Every line of the material must appear in the answer exactly as it does here.

_DATA UNDER STUDY_
::::

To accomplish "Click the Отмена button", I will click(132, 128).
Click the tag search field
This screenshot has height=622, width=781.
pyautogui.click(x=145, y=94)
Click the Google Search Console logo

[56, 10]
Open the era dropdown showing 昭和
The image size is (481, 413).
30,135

::::

_SOLUTION_
To accomplish "Click the Отмена button", I will click(132, 128).
Click the tag search field
This screenshot has height=622, width=781.
pyautogui.click(x=145, y=94)
Click the Google Search Console logo

[56, 10]
Open the era dropdown showing 昭和
The image size is (481, 413).
30,135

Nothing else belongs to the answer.